- **Task requirements**:
Set down exactly the lines in the records below that run from the line with "You are a computer-use agent." to the line with "Instruction: Click the Invite members button", inclusive, and nothing more.

- **Working data**:
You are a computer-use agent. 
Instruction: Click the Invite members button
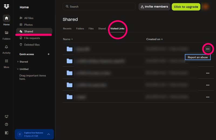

---

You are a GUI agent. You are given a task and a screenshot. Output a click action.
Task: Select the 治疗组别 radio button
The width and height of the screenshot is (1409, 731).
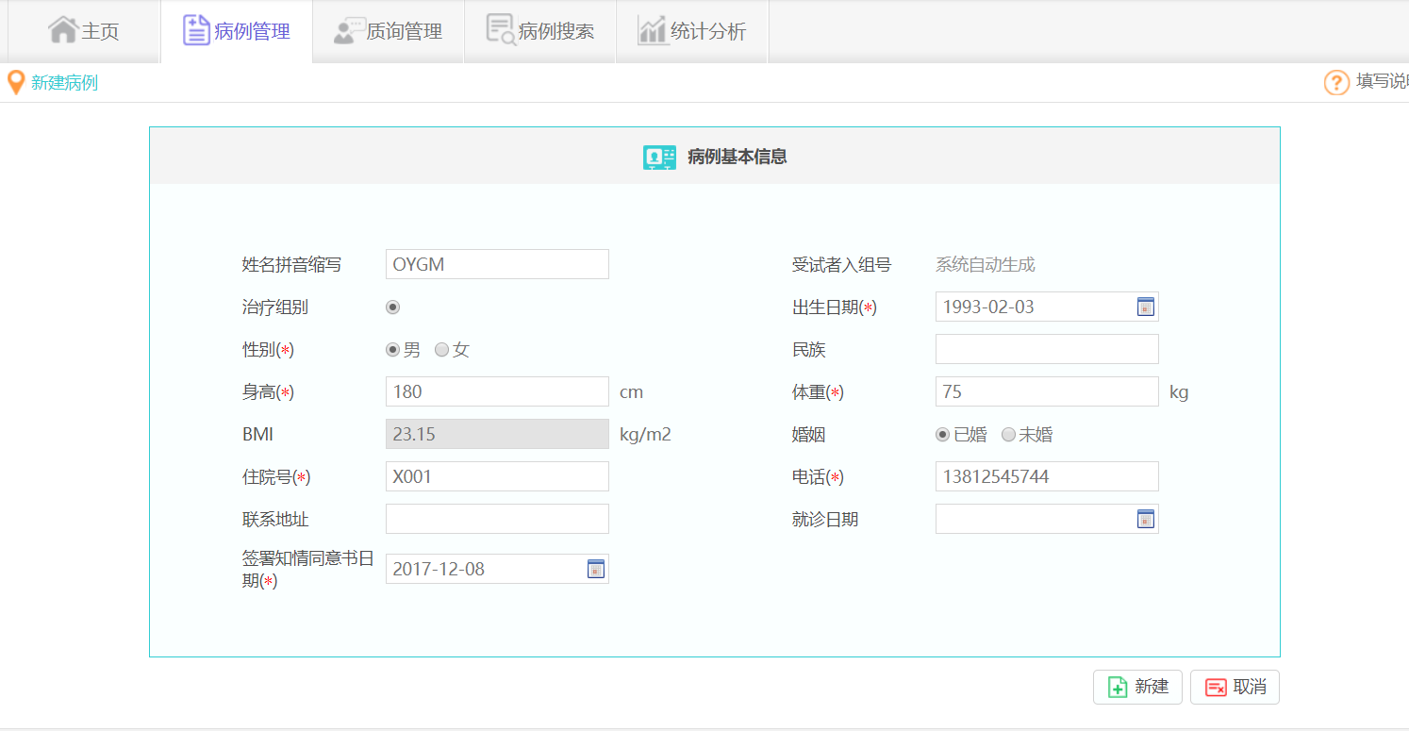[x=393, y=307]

...

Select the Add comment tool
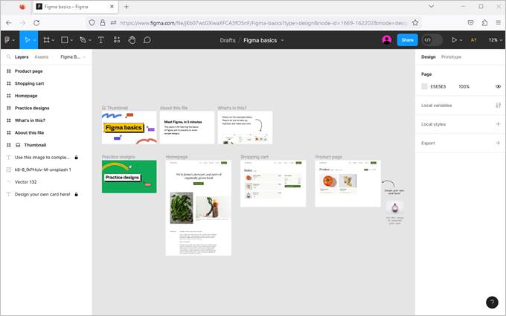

- **Solved problem**:
You are a computer-use agent. 
Instruction: Click the Invite members button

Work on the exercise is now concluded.